E por que seria diferente com figuras públicas? No limite, uma sociedade que não se manifesta em relação aos atos de seus ‘poderosos’ transforma-se em boiada. No Brasil de hoje, esse ônus recai sobre políticos de toda ordem, juízes, promotores, administradores públicos, delegados. Eles estão na chuva. Vale então gravá-los em sua rotina, sem seu consentimento, e divulgar nas mídias sociais?

Essas são as perguntas-chave, cuja resposta é bastante difícil, pois a definição de quem deveria ser ‘confrontado’ é subjetiva. O que é correto para uns, não é para outros. E então?

É importante discorrer sobre um assunto paralelo que subsidiará a resposta. Hoje, a privacidade é uma utopia. Quando avaliamos essa situação sob a ótica da sua invasão, estamos tomando como referência um mundo que deixou de existir, sem ‘smartphones’ ou ‘redes sociais’. Ignorar essa situação é manter-se preso ao passado.

Em outras palavras, é impossível conter ou censurar esse tipo de evento. É mais fácil esperar que as pessoas reajam adequadamente quando ocorrer. Gilmar Mendes por exemplo, o mais alvejado dos ministros do STF, ignora solenemente todas as tentativas públicas de intimidá-lo, reação muito mais elegante e inteligente que a de seu colega.
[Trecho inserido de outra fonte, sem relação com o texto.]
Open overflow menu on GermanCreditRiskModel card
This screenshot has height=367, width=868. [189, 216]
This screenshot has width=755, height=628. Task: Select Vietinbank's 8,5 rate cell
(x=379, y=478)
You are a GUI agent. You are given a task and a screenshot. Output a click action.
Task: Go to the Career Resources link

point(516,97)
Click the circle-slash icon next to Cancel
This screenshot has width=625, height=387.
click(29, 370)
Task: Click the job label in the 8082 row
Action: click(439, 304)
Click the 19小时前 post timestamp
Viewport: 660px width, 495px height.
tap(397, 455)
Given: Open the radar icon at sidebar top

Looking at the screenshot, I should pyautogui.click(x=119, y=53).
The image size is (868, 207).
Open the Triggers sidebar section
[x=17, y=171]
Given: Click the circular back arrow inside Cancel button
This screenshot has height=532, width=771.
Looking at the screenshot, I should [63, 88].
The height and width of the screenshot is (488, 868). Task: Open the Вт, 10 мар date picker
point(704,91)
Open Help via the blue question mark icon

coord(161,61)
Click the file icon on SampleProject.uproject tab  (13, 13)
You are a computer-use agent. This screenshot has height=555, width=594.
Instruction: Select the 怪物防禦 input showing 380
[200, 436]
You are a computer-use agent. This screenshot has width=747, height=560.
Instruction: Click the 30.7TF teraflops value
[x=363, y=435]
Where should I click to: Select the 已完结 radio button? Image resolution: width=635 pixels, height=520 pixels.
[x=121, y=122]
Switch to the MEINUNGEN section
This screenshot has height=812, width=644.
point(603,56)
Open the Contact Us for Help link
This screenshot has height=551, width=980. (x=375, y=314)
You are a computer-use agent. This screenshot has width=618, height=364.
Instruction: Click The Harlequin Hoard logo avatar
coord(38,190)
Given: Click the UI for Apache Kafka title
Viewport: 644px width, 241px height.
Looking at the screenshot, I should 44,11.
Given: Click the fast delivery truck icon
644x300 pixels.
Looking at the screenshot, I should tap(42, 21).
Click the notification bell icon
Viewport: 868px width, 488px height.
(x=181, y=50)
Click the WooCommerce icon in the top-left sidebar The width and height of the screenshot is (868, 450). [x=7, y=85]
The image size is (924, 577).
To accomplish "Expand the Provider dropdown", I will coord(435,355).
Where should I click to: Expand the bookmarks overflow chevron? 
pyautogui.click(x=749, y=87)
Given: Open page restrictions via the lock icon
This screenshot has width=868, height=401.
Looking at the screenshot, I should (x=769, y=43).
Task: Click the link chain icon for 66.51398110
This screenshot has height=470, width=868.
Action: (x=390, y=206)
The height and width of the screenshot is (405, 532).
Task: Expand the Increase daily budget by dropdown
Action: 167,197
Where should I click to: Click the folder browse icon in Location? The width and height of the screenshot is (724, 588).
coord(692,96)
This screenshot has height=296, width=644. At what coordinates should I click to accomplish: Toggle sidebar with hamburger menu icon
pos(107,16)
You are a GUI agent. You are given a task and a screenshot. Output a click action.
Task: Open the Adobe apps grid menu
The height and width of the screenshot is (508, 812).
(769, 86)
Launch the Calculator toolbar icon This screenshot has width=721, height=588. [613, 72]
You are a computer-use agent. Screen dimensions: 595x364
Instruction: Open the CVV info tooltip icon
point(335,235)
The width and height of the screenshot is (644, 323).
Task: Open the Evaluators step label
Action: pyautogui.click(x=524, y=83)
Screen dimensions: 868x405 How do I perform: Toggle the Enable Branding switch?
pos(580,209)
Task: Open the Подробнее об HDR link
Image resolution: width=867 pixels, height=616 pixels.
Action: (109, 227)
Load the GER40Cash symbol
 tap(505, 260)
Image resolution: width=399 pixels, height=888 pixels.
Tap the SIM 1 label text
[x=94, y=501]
Dito isso, não recrimino o advogado que interpelou e gravou o ministro. Ele foi polido, não cruzou a fronteira da civilidade. Isso não quer dizer que eu faria o mesmo se estivesse em seu lugar; para falar a verdade eu não sei como reagiria. Talvez simplesmente ignorarasse o personagem, a quem tanto já critiquei em meus textos. Realmente não sei.

Mas prefiro que o Brasil não se converta em uma grande ‘boiada’ dos trópicos. Que manifestações críticas e civilizadas sejam sempre possíveis. E tudo bem se forem gravadas e compartilhadas. É o mundo em 2018. Quem está na chuva…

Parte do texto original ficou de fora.